Waists are high and layers are long, with extended tunics paired over slim dress shapes like fluid pants (often with a slight flare) and long skirts.
"It's a slimmer silhouette -- much more concise and much more grown-up," said Lizzy Bowring, who identifies the key trends to emerge from the global runways for fashion forecaster WGSN. "It isn't a granola look, as one might say."
    Bowring foresees the baby doll dress to become a key item but anticipates the overriding trend to be masculinity with strong elements of bespoke tailoring in a sleeker, slimmer silhouette.

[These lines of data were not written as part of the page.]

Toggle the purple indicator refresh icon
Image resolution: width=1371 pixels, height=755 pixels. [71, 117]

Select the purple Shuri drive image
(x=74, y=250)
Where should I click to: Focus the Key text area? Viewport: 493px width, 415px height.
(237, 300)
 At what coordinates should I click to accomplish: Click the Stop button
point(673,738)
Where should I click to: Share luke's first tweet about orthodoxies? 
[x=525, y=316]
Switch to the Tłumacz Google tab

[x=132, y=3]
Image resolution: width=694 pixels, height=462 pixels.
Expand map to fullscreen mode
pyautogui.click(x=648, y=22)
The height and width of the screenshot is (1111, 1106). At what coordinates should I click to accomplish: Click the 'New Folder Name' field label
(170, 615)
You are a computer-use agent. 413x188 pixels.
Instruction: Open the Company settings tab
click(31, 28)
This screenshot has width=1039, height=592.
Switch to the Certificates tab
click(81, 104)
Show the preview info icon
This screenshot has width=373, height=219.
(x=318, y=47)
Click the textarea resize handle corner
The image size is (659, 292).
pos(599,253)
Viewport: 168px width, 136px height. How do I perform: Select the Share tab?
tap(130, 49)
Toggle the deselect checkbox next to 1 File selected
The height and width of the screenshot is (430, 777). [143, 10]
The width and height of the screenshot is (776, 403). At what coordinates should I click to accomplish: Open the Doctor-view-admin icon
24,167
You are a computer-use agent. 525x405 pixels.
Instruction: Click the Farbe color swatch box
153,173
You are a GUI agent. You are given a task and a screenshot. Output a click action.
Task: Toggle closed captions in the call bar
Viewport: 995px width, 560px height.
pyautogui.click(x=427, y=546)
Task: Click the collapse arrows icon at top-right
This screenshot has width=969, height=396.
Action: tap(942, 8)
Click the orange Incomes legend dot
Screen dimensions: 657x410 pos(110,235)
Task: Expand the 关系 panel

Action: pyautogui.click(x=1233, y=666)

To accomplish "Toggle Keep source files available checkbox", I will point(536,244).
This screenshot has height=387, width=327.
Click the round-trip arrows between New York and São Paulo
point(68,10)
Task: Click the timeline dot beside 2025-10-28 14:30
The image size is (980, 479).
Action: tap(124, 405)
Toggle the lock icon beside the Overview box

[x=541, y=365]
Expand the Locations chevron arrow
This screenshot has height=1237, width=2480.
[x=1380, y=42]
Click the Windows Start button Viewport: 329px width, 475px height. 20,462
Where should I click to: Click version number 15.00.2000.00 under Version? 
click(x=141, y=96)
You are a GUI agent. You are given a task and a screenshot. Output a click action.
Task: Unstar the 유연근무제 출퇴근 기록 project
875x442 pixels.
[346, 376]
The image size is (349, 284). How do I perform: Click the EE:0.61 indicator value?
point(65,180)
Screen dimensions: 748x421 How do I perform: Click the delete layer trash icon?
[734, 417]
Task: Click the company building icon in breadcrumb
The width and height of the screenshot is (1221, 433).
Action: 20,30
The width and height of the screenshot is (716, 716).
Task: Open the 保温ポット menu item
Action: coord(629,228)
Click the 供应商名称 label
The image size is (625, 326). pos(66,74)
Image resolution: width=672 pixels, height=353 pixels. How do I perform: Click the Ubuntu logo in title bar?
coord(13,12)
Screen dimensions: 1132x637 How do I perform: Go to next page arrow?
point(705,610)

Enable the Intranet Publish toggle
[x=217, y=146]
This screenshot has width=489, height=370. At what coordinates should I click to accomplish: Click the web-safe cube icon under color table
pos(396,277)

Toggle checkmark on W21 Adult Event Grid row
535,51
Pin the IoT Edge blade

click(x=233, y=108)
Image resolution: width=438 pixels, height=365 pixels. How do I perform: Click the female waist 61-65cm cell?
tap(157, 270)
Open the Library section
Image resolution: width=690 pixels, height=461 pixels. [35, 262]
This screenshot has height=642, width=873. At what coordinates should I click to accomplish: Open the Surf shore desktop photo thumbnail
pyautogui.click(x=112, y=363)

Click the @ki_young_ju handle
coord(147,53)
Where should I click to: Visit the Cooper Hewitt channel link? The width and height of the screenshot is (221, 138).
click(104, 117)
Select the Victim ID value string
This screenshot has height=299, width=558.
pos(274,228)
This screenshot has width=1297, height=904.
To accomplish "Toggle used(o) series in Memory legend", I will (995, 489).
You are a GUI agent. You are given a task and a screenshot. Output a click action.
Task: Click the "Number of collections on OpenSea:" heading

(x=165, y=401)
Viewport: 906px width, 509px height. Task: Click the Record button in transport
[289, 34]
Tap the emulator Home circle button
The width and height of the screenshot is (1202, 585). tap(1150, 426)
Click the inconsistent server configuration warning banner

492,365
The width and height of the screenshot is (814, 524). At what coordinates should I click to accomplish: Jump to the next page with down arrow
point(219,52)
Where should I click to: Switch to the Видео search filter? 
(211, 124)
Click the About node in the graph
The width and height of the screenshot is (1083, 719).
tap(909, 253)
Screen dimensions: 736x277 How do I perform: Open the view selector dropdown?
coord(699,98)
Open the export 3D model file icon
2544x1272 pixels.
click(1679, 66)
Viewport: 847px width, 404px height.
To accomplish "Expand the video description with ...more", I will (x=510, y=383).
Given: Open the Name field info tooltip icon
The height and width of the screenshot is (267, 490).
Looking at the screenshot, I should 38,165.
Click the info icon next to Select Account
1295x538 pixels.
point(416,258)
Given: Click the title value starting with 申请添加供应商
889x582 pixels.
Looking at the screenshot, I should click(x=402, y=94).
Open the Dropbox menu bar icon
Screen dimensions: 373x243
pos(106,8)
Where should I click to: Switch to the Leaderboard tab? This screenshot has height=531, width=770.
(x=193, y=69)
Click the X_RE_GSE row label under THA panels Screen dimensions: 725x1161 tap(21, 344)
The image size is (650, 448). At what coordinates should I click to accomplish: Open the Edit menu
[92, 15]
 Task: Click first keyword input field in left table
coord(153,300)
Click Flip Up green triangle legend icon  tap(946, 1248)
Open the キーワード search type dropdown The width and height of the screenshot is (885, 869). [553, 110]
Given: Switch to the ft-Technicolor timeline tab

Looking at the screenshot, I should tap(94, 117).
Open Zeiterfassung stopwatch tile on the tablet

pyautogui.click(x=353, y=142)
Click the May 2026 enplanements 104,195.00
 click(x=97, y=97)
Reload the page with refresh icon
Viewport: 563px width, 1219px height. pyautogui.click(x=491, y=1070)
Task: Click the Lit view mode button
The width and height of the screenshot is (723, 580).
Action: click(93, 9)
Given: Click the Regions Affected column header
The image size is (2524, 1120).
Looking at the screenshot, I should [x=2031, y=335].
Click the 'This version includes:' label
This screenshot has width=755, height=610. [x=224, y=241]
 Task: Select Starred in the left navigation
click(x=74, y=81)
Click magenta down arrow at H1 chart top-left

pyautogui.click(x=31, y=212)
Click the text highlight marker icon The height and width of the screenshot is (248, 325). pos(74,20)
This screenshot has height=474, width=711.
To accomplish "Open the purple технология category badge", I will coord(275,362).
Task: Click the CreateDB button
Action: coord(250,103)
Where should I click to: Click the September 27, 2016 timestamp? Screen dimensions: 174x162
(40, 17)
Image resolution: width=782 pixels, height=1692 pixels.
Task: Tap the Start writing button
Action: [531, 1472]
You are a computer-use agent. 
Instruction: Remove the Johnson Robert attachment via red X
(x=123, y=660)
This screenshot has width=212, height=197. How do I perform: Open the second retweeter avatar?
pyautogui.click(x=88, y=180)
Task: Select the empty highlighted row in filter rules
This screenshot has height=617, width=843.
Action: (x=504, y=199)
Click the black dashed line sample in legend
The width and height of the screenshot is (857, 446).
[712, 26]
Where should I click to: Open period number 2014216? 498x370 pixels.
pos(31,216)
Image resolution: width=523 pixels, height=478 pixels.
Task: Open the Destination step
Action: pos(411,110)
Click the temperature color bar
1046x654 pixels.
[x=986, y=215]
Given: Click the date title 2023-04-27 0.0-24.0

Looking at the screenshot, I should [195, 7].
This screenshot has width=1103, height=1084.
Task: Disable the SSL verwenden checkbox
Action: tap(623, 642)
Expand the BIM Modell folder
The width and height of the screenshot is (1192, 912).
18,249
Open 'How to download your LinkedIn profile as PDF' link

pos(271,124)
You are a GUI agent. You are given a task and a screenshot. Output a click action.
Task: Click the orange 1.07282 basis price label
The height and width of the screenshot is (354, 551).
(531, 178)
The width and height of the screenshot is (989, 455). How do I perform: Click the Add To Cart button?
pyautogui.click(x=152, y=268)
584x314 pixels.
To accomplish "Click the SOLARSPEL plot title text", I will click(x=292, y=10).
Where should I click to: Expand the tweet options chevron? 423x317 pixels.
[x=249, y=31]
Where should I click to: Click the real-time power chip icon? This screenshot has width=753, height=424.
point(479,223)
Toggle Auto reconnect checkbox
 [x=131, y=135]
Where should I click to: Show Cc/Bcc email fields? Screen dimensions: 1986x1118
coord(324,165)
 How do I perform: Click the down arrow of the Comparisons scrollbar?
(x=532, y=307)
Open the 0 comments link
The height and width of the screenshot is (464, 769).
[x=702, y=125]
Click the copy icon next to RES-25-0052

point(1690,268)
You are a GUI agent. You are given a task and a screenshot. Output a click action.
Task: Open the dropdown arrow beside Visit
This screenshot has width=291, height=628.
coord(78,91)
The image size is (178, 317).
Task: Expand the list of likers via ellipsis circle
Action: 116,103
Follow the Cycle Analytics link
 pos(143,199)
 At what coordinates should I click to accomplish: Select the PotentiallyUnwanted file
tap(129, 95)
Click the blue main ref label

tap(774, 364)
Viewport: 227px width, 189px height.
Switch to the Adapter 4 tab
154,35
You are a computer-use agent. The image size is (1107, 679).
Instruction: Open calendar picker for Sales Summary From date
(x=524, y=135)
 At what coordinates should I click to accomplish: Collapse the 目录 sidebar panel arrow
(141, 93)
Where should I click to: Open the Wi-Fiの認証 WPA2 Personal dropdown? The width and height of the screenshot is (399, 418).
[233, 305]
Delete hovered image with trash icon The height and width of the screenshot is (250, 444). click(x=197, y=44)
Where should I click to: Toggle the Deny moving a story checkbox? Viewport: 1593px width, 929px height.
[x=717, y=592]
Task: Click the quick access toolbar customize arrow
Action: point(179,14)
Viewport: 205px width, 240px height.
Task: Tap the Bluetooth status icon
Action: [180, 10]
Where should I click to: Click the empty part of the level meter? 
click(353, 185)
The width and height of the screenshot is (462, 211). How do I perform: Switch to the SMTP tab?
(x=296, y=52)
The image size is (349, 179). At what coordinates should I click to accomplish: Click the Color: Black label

    In line with this tailored look, expect emphasis on the waist with a made-to-measure jacket and relaxed pant combo, flaps on lower pockets or patent belts that nip in the waist.
    The belted waist lends itself well into a slight military aesthetic, with a focus on uniformity and utility. Because of this, the color palette skews toward olive, forest greens and navy.
    But that's not the only color story this year: There's soft, pure neutrals and cosmetic tones like camel and chalky whites that are juxtaposed with warm, rich tones like cognac, saffron and blood orange.
    The Pantone Color Institute's top 10 colors for fall 2015 paint a similar picture, with offerings like cadmium orange, dried herb, stormy weather and marsala, which was recently named color of the year.
    "The fall 2015 palette is rooted in multifaceted, androgynous colors that can be worn to portray effortless sophistication across men's and women's fashion; it is the first time we are seeing a truly unisex color palette," said Leatrice Eiseman, the executive director of the institute.
    And while the 1970s reign supreme, Bowring wonders whether things won't hark back even further to a time of "historical romanticism," as she calls it, with high, intricately laced necklines, empire-waisted gowns and tapestry prints.